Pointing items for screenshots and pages
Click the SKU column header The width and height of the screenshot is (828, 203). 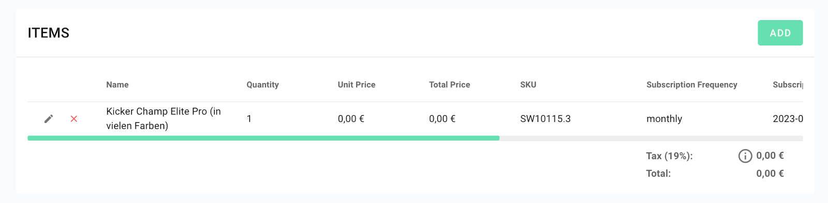(x=528, y=85)
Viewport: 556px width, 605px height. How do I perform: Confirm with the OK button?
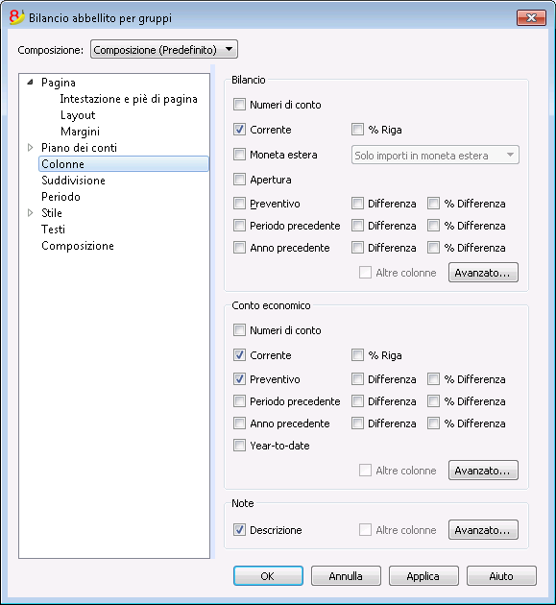268,575
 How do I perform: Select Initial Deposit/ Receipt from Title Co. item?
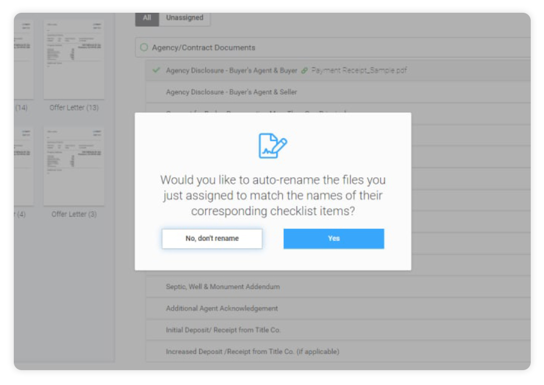coord(223,330)
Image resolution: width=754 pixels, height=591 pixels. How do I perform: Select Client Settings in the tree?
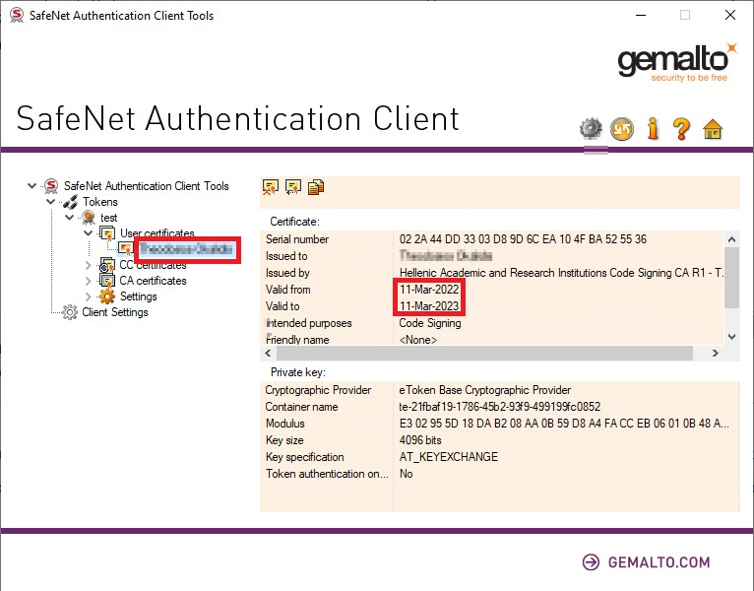[x=114, y=312]
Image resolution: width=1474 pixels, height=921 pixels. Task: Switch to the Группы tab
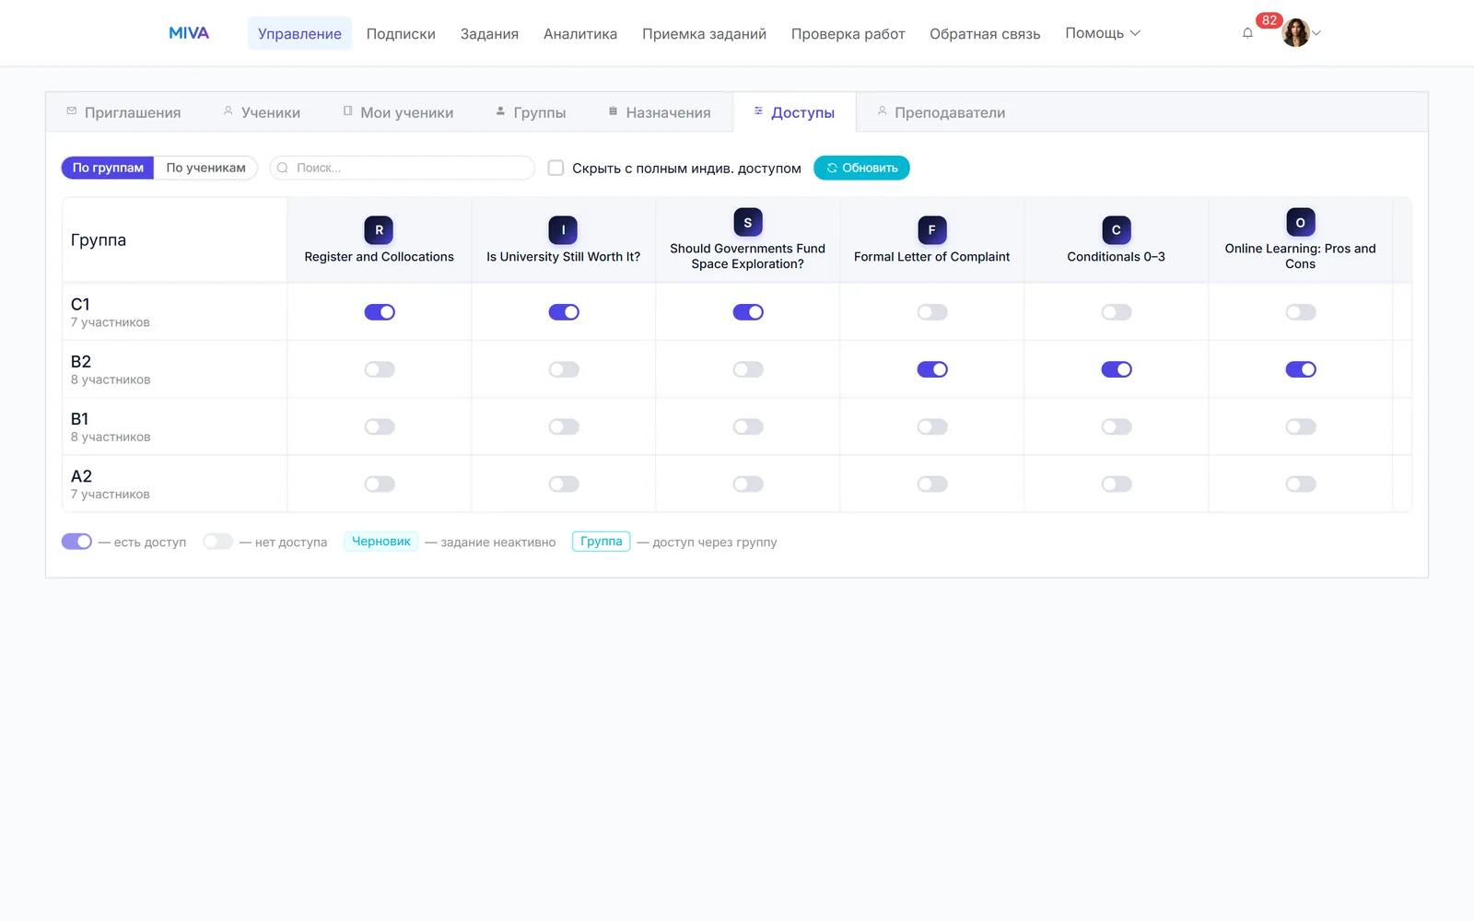tap(531, 112)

**DESCRIPTION OF THE TASK**.
Copy the items word for word, from the line that contains "How do I perform: Select Initial" through the end of the items. Leave the pictures out.

**RESULT FOR THIS TASK**.
 How do I perform: Select Initial Deposit/ Receipt from Title Co. item?
coord(223,330)
Image resolution: width=754 pixels, height=591 pixels. How do I perform: Select Client Settings in the tree?
[x=114, y=312]
Image resolution: width=1474 pixels, height=921 pixels. Task: Switch to the Группы tab
tap(531, 112)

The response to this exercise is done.